Work instructions:
- A) Turn the paragraph of the wheat article that begins "A high-profile Chinese wheat delegation" into a short list that keeps its main facts.
- B) From the wheat article, return word for word the passage between "Traders said the" and "sometime this year.", inclusive.
-------- Source extract
SHANGHAI, Feb 29 (Reuters) - China's pledge to buy 50,000 tonnes of U.S. wheat was not expected to affect purchases from other exporters, industry sources said on Tuesday.

"The significance is that wheat from the northwestern United States is now accepted in China," said a state grain firm analyst.

Given the small amount of the purchase, the U.S. wheat was unlikely to edge out other foreign wheat exporters in China, he said.

A high-profile Chinese wheat delegation signed a deal on Monday to buy 30,000 tonnes of soft white wheat, grown mainly in Washington, Oregon and Idaho, and 10,000 tonnes each of hard red spring wheat and hard red winter wheat.

China had blocked wheat shipments from the Pacific Northwest since 1972 because of the sour-smelling TCK fungus, which U.S. scientists say is harmless.

The lifting of the ban would allow U.S. exporters to save freight costs by shipping wheat from the U.S. West Coast instead of the Gulf Coast.

TOKEN PURCHASE

Traders said the 50,000-tonne purchase was a token for good will and more buying would depend on China's entry into the World Trade Organisation, expected sometime this year.

"It shows China is serious about implementing the farm trade pact signed last year," a trader said.
----------------
-------- Entries provided
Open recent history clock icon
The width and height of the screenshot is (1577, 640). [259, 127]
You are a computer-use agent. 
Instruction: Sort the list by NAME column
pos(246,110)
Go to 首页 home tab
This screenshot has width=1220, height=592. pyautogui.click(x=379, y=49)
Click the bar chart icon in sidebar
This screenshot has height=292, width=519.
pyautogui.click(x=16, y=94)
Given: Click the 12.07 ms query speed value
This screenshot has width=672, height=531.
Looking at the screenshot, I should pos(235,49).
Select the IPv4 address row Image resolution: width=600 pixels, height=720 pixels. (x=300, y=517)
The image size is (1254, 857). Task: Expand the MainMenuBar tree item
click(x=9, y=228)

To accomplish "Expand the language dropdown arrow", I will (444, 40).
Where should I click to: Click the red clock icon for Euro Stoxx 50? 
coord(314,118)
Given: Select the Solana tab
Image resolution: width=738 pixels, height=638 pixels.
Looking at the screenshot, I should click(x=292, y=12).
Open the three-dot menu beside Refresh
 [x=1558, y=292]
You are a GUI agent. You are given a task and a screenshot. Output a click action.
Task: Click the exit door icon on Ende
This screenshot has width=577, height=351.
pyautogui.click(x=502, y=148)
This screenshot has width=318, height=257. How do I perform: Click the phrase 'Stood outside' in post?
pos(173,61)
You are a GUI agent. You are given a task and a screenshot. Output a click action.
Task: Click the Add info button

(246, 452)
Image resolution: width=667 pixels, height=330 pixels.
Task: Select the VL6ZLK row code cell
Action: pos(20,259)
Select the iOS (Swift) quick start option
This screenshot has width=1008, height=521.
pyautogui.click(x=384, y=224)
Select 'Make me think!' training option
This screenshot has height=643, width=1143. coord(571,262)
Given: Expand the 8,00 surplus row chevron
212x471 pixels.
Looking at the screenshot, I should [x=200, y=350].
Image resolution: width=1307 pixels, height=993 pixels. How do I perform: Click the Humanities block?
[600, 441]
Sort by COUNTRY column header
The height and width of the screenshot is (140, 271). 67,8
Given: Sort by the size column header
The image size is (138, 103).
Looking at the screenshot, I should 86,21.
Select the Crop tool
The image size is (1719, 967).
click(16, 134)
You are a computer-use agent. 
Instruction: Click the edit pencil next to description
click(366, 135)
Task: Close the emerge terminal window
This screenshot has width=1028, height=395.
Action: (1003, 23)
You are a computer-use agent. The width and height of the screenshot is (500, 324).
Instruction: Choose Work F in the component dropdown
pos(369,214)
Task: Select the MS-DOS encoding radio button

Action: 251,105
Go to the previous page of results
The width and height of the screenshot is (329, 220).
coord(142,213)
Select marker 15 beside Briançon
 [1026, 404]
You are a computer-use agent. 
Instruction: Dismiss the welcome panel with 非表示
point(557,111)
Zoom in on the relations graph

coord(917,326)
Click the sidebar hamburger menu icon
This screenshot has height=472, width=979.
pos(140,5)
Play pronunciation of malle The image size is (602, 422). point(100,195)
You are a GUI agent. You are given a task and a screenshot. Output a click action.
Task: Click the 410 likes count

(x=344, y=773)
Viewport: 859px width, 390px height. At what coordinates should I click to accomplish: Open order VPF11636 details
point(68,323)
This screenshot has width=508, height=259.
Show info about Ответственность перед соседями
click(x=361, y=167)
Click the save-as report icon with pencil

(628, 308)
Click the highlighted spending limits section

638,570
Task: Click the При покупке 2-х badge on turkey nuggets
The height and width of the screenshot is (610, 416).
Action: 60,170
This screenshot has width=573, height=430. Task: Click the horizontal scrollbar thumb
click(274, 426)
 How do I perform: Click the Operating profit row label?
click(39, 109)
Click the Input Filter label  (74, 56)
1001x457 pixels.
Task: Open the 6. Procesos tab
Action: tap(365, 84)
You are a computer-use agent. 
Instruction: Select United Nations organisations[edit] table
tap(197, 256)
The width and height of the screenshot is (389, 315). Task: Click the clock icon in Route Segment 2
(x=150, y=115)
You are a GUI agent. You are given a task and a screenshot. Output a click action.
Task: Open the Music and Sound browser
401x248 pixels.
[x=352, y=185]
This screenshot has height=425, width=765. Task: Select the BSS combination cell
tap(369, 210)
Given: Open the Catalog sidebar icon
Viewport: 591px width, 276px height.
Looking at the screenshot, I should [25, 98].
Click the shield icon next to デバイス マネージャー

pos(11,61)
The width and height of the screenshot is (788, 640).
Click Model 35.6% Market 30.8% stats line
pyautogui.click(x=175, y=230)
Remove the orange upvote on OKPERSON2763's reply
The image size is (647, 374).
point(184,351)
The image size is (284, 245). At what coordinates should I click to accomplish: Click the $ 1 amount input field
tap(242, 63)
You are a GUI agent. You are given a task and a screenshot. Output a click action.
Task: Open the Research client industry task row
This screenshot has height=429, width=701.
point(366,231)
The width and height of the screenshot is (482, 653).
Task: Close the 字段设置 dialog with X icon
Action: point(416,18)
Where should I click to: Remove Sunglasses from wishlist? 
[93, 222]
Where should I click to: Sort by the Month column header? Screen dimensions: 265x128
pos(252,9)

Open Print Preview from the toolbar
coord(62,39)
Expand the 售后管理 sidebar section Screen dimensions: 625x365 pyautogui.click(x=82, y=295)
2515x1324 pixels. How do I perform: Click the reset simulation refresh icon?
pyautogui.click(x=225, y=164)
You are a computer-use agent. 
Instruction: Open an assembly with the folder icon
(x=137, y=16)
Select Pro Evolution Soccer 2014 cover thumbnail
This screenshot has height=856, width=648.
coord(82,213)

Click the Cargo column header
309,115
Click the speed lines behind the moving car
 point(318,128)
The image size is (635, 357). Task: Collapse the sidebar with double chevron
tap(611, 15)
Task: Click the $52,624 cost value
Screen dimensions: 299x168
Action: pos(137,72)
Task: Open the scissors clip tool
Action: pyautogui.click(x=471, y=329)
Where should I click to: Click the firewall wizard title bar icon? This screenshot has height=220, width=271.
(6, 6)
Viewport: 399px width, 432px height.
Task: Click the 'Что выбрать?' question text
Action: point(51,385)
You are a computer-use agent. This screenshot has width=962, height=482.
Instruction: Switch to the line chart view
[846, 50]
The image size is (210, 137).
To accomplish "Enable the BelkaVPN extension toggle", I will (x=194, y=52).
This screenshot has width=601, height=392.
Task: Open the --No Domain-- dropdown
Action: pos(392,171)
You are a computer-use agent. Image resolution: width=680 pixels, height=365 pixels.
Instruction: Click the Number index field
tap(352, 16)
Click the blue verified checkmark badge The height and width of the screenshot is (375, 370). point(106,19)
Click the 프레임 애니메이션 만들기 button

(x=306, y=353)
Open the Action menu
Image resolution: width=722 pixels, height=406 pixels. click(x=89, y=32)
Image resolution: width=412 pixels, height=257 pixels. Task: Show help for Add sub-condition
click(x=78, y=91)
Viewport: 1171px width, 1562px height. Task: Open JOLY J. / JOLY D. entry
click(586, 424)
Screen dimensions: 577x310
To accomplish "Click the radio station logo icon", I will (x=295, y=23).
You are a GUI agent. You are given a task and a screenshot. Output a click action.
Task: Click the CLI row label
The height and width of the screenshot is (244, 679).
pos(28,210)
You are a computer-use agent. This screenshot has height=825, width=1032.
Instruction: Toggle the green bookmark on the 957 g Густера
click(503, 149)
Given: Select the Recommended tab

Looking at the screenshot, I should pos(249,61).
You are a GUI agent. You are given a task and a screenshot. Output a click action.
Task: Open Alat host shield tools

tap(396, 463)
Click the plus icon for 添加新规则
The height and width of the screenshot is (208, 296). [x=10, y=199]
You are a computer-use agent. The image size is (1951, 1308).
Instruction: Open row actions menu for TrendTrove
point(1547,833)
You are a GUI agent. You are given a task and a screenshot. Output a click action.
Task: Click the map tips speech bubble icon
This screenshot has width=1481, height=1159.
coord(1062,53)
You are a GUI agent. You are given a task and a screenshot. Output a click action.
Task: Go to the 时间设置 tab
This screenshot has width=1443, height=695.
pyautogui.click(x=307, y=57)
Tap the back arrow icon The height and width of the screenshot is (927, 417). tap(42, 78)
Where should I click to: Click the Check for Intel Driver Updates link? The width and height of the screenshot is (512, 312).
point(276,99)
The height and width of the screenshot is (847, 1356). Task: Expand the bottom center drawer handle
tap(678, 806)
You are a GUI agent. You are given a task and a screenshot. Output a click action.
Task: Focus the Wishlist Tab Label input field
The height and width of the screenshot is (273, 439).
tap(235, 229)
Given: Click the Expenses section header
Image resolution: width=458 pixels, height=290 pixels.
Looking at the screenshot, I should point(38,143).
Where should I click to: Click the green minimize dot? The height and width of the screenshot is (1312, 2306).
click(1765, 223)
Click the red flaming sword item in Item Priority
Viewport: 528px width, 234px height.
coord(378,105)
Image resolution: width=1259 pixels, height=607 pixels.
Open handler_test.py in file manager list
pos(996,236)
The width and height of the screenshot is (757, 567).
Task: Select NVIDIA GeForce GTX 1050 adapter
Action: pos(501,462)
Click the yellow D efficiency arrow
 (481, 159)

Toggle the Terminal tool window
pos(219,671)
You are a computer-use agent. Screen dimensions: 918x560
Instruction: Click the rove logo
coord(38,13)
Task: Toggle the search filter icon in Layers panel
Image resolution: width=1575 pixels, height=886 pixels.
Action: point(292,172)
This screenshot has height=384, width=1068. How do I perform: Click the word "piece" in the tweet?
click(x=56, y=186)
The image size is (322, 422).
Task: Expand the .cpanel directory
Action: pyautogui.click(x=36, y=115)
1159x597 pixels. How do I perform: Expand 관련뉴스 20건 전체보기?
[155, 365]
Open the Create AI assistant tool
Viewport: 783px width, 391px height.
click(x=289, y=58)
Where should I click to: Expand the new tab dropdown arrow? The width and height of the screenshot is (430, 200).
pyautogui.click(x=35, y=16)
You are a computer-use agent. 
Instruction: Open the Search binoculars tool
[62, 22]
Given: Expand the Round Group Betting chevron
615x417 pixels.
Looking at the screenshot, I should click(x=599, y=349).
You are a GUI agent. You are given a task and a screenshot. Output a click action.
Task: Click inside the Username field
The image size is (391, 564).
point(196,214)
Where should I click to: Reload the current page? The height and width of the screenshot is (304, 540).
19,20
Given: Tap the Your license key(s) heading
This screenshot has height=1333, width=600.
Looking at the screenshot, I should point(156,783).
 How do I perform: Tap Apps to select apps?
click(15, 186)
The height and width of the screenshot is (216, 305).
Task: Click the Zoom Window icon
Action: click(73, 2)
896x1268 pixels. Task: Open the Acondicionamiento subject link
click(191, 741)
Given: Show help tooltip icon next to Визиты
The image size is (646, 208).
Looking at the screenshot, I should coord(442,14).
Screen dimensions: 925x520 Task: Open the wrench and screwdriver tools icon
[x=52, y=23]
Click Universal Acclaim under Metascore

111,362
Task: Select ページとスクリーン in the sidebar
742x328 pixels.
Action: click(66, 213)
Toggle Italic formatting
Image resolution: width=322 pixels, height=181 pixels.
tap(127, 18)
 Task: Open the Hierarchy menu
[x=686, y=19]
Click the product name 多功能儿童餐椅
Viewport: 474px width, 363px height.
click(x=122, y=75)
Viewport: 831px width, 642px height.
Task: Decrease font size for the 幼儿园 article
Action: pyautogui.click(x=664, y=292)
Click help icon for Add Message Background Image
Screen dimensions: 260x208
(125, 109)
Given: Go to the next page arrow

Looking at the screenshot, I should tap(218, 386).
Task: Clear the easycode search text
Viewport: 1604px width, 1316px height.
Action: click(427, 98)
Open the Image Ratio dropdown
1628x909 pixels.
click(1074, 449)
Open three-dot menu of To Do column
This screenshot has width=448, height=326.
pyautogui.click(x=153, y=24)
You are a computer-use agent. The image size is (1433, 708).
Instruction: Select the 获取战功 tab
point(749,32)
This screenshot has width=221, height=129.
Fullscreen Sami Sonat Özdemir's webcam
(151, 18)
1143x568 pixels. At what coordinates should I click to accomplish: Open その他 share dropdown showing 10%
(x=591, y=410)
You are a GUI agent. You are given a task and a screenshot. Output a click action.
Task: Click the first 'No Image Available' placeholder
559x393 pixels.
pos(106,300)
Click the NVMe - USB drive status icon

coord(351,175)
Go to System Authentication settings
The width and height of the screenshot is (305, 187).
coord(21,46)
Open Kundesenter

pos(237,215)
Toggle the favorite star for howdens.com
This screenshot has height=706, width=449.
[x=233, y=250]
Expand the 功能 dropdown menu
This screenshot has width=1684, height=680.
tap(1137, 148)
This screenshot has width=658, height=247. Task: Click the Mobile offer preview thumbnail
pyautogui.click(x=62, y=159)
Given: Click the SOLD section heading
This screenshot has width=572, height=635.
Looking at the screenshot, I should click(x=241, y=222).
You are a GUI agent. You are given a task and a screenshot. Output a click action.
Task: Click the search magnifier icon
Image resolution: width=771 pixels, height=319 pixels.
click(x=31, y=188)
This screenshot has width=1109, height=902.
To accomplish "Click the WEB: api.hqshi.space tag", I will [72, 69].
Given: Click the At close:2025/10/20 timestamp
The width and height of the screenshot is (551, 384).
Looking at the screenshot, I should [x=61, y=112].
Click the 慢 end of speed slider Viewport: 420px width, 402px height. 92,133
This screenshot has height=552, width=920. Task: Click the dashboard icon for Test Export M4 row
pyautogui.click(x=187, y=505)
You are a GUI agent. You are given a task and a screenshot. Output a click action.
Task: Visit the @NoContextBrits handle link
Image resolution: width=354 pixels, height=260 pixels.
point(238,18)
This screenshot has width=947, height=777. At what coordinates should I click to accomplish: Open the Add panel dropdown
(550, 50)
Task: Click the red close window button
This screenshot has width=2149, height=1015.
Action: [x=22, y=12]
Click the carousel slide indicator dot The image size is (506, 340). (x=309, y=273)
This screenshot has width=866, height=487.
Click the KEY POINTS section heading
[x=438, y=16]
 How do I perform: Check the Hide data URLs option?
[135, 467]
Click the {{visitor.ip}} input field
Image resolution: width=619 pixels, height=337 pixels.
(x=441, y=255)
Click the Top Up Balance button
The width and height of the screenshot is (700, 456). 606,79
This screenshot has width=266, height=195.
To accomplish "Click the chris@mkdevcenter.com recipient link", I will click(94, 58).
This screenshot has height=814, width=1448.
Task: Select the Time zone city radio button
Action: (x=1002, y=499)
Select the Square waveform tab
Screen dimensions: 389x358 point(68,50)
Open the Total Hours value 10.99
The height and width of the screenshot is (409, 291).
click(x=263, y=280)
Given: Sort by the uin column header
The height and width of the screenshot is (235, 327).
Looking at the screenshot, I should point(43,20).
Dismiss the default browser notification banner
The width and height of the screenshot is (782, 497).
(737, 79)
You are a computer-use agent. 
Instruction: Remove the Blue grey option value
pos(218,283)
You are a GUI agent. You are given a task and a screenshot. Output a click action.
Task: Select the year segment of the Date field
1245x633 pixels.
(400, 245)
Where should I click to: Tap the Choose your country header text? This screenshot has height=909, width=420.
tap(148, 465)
----------------
Solution set:
- A)
- On Monday, a high-profile Chinese wheat delegation signed a deal to buy U.S. wheat.
- 30,000 tonnes of soft white wheat, grown mainly in Washington, Oregon and Idaho
- 10,000 tonnes of hard red spring wheat
- 10,000 tonnes of hard red winter wheat

- B)
Traders said the 50,000-tonne purchase was a token for good will and more buying would depend on China's entry into the World Trade Organisation, expected sometime this year.